Like I say, in the UK you register yourself with an agency which maintains your copyright. I don't know 100% how it works in the US and so I may be wrong ^.^

That was the year Dani copyright the web site, not the current year. All coptright notices are like that.

Are you kidding? You really thought Dani copyrighted the site just last year?

Dani, Im going to do something similar to my site. How did you set it to automatically keep current with the current year? PHP?

In PHP;

$currentDate = getdate();
echo $currentDate[year];

In ASP.NET

ViewBag.CurrentYear = DateTime.Now.Year;

I've also seen copyright to include the original copyright date as well as the year, such as Copyright 1990-2014

Yeah, the copyright should normally state the period that it covers: from the date that the material was written to the date that the material was last modified. That has always been my understanding. I don't know if this is a requirement or not, but it is certainly the conventional thing to see.

Are you kidding? You really thought Dani copyrighted the site just last year?

Technically, the copyright refers to the site itself, i.e., the web-pages accessible to the public. It doesn't necessarily include the Daniweb brand or company, or any of it's back-end. The notice is there to tell people who can access it that they cannot copy it. Things that are not accessible are not accessible, period.

Then again, I'm not sure if Dani should put the start date of Daniweb as the start of the copyright or the start of the latest overhaul of the site. Most likely, she should start the date at the creation of Daniweb, because the overhaul was not integral (graphics, theme, the color purple, etc.., all stayed mostly the same).

And even if the copyright notice was not up-to-date, it wouldn't really change much. Technically, people might "steal" anything that was modified after the end of the copyright notice, but only the modifications, which kind of like stealing a patch from a software, but not the software itself, pretty much useless.

Like I say, in the UK you register yourself with an agency which maintains your copyright.

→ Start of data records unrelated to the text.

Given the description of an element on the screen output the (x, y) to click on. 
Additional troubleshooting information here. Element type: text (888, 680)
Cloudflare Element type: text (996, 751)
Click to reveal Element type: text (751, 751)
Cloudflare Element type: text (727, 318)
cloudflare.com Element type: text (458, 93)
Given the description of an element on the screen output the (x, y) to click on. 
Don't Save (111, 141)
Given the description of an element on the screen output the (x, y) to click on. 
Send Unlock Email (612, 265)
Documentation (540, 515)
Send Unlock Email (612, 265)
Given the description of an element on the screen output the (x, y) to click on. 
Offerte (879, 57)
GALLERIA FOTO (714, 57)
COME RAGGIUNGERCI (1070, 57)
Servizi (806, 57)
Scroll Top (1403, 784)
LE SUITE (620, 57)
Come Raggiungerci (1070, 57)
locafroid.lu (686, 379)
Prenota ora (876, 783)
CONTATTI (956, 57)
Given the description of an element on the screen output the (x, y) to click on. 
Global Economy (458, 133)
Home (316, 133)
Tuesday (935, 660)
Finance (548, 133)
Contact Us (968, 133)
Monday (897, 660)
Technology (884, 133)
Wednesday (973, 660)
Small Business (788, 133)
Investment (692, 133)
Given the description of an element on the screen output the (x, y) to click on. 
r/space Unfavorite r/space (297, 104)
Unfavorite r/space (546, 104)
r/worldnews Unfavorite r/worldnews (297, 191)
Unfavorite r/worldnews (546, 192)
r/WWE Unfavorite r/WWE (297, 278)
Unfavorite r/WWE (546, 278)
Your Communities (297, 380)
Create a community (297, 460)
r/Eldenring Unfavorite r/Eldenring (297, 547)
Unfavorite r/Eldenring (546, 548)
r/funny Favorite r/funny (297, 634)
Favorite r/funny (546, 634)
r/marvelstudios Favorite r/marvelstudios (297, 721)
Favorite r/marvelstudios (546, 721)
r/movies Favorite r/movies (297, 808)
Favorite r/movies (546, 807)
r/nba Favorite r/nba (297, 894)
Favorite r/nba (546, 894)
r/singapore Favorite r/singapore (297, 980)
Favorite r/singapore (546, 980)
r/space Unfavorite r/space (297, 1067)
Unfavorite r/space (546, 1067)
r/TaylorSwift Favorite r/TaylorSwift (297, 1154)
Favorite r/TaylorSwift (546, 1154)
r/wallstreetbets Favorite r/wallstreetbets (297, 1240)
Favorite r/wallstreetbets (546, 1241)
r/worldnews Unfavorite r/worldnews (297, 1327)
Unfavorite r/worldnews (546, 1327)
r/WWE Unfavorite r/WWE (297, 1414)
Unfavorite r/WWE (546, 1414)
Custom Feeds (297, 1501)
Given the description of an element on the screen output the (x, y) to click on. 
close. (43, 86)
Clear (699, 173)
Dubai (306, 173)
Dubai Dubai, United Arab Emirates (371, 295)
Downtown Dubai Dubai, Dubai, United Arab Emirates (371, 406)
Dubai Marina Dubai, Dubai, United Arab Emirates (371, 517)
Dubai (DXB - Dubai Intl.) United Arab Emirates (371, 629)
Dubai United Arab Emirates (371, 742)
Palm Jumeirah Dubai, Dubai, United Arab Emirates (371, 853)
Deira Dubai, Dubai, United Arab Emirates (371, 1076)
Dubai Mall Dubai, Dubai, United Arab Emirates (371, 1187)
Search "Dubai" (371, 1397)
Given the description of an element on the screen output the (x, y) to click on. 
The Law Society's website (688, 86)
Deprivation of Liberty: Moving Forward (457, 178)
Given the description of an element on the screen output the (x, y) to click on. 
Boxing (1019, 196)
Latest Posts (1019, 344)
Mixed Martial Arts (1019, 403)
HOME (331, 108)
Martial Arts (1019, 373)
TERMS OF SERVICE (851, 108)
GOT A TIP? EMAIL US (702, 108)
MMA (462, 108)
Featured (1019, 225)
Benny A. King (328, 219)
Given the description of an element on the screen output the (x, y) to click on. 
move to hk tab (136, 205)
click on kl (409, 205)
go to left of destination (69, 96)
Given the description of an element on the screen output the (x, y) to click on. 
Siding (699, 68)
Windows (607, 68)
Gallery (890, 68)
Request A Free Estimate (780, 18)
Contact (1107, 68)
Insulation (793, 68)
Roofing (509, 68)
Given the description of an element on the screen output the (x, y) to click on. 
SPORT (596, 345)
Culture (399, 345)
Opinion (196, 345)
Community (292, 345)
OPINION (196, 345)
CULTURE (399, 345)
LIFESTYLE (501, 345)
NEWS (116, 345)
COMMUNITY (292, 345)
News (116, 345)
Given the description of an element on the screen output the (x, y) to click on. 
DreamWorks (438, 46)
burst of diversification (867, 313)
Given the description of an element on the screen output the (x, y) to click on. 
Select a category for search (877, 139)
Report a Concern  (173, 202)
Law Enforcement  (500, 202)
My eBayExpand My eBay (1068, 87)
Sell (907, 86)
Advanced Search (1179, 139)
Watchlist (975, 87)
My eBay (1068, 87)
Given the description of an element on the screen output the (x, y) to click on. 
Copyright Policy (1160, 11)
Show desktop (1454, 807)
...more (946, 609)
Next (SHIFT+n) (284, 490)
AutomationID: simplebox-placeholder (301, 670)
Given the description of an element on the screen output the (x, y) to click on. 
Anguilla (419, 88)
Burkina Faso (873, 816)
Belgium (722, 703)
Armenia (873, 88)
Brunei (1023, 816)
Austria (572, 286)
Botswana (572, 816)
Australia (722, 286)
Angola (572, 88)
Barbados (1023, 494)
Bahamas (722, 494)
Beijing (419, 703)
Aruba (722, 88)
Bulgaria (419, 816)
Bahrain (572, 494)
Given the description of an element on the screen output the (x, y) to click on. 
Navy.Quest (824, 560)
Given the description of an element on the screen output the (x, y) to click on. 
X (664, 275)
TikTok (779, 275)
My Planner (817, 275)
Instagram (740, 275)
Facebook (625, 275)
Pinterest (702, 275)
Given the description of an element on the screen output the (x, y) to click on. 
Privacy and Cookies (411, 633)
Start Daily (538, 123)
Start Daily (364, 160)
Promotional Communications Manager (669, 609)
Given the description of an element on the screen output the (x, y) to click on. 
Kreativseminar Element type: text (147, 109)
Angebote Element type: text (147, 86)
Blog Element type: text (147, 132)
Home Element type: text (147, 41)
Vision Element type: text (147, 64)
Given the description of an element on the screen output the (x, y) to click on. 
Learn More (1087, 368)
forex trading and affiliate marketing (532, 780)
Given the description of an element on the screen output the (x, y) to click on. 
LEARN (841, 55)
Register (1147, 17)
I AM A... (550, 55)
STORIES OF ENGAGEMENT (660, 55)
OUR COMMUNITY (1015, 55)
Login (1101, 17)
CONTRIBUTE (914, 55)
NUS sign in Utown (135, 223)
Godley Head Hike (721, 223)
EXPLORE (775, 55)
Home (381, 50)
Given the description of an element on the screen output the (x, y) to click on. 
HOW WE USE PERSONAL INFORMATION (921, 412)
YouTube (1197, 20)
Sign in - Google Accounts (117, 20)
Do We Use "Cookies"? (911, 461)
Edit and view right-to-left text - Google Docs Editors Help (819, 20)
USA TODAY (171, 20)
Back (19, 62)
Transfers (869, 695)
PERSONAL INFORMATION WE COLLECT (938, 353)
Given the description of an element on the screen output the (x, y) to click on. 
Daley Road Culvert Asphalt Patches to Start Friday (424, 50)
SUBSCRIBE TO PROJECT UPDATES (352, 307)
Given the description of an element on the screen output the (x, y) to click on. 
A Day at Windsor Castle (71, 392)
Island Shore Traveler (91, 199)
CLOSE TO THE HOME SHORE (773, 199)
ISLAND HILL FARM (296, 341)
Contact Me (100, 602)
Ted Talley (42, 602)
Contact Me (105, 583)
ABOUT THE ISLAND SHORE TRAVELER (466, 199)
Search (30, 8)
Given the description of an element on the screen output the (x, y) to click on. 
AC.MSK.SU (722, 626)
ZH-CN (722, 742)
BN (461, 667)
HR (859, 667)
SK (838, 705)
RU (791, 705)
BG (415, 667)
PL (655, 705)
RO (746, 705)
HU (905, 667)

The registration to an agency that maintains copyrights is really nothing more than a guarantee that if someone steals your work, you'll be able to prove that you deposited the copyright first, through that agency. However, they do not "grant" the copyright, you always have copyright to your creations on the day that you create the material. However, proving that some material originally belonged to you can be a very difficult task, and registering will help with that (like having the serial number of your stolen computer helps in proving that a given computer is your stolen computer).